### Exercise prompt
Make an exact copy of the entries below, with all images left out.

### Records to use
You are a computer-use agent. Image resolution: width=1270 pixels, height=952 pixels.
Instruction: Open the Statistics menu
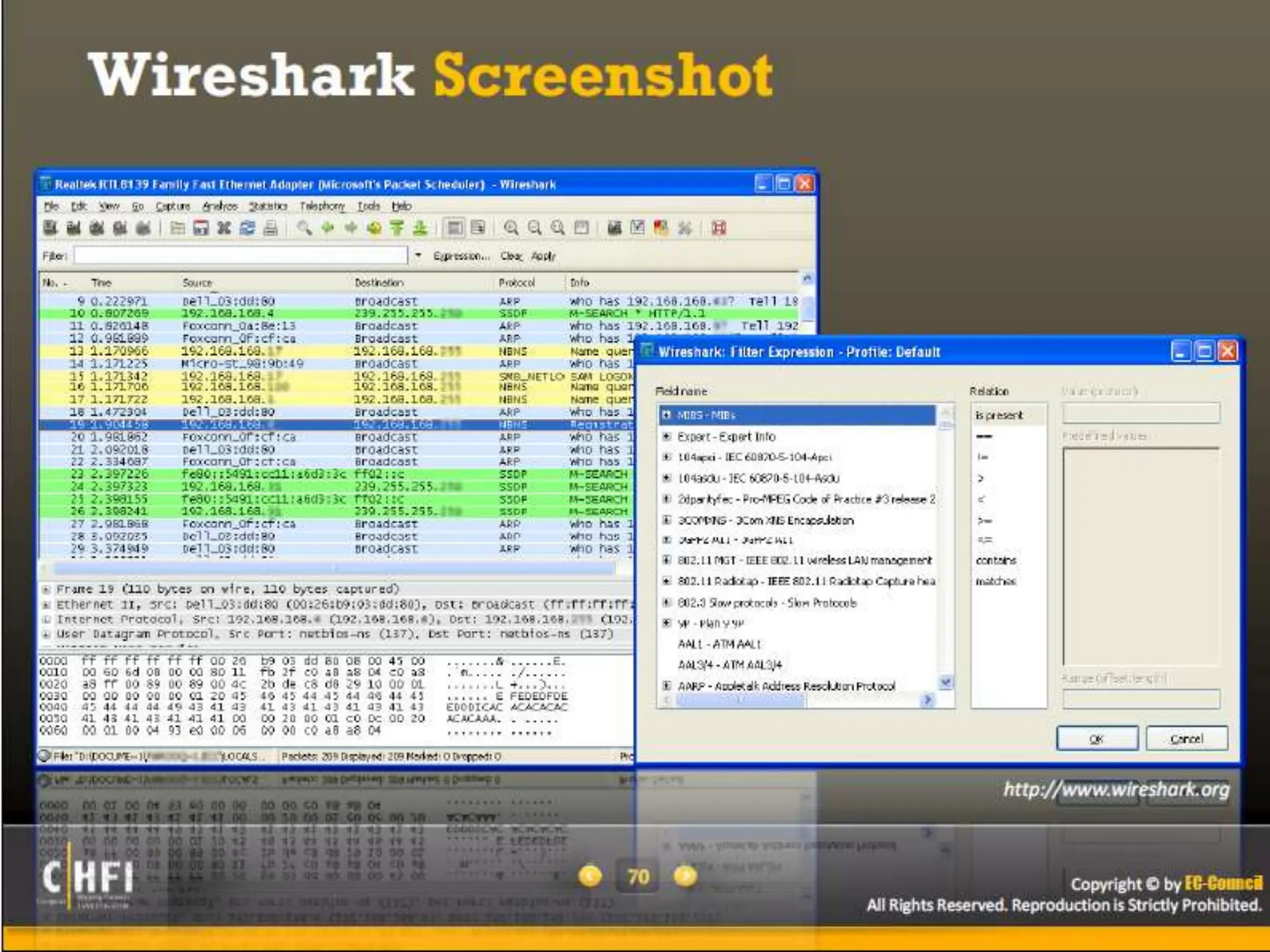[x=268, y=206]
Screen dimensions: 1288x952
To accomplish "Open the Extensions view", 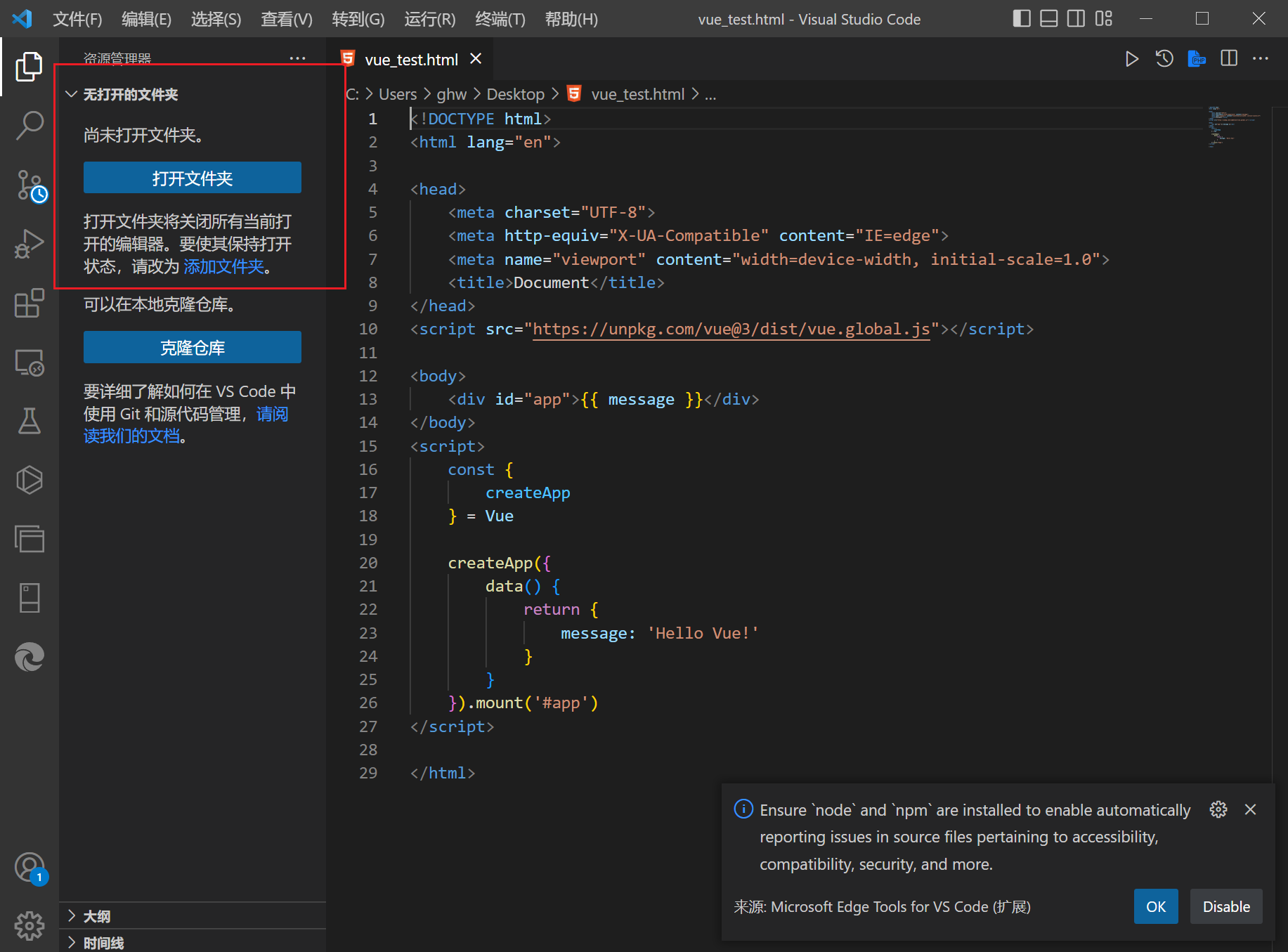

### Expected output
You are a computer-use agent. Image resolution: width=1270 pixels, height=952 pixels.
Instruction: Open the Statistics menu
[x=268, y=206]
Screen dimensions: 1288x952
To accomplish "Open the Extensions view", 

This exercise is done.